Well, piracy has been around since the dawn of gaming and it's gone from being a garage industry to a multi-billion dollar industry despite it's prescence. I think we're in more danger from DRM and all this forced digital distribution stuff ruining it than the pirates.
As far as the rest goes, well the mainstream has gotten online, and as a result things like gaming are becoming much more mainstream, and like anything that started with a smaller, more intellectual following, it's quality is going to become lower as it increasingly dumbs itself down for the lowest human denominator.

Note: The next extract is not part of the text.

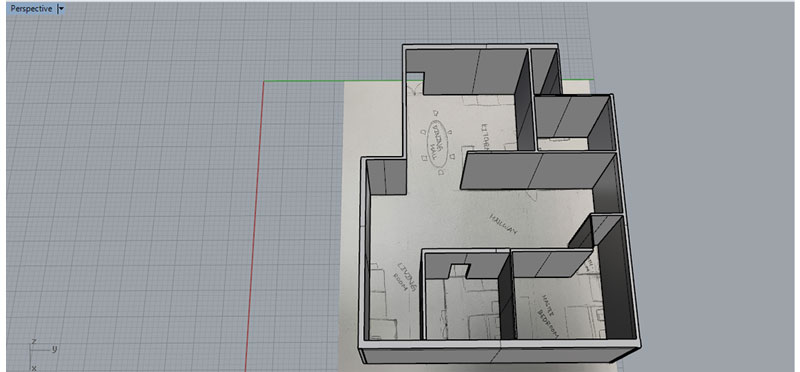
Task: Open the dropdown arrow beside Perspective
Action: (61, 9)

When it comes to art, well that's the old conundrum, the starving artist starts out following his vision and not carying what anyone thinks, until he starts to sell stuff and become known. Then he gradually starts to work around what other people want and what will see his work the most widely circulated, until eventually he's a mere shadow of what he started out as, and just another producer of bubblegum trash.

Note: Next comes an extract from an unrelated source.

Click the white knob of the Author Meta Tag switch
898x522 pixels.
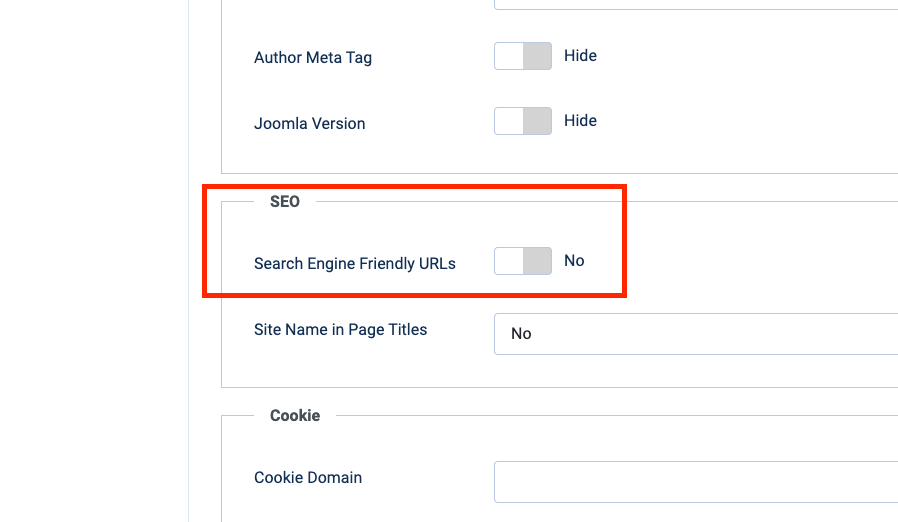[510, 56]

This is why you have so many arguements about how painters, sculptors, artists, etc... should not be allowed to make any money off their work, ever... that way financial concerns won't interfere with their visions. A point countered by "hey, your saying we should work ourselves to the bone to produce these things of beauty and give you joy and we don't deserve to get anything out of it?". It's circular and can get nasty on both sides, and it's where the statement "support the art, not the artist" comes from.

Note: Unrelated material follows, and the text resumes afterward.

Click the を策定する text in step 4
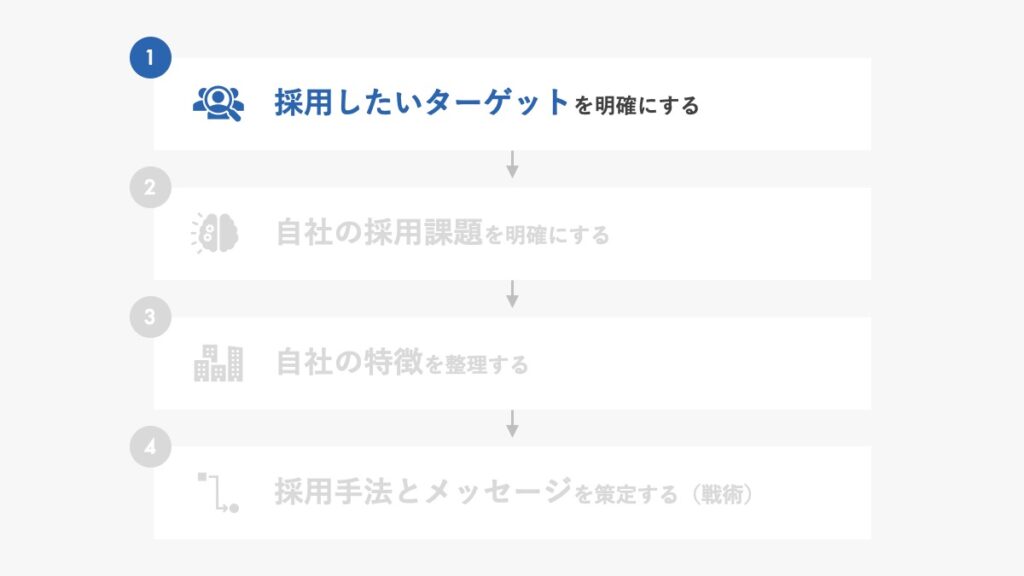This screenshot has width=1024, height=576. 626,494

I think video gaming is best compared to the music industry at the moment, right now we're seeing a situation where gaming companies are indie bands who saw the potential to make a lot of money, and using the money they earned from the fans who supported them decide to launch a bubblegum pop career, to produce music for the masses, regardless of the fans who got them to the position of being able to do that feeling that their work that is raking in the dough is utter, soulless, garbage. A situation where the original fans who supported an artist will say they sold out, and the artist will say "hey, I don't owe you guys anything" which is of course a lie, because they never would have been anywhere without the initial fans they betrayed, however it's easy to soothe that conscience with tons and tons of money. Sadly, it's a rare case when there is any justice in situations like this, with say a band that crapped all over it's initial fans falling on hard times, trying to re-capture some of it's old glory from it's "loyalists" and instead getting laughed at since they don't have any anymore.
The game industry won't die, but it's not going to be anything like it was before. Sad, because it had some unique oppertunities here. It could have been one of the few mediums that encourage people to rise to it's level, as opposed to stooping down to their level to grab their money and never bothering to try and rise beyond wallowing in that muck.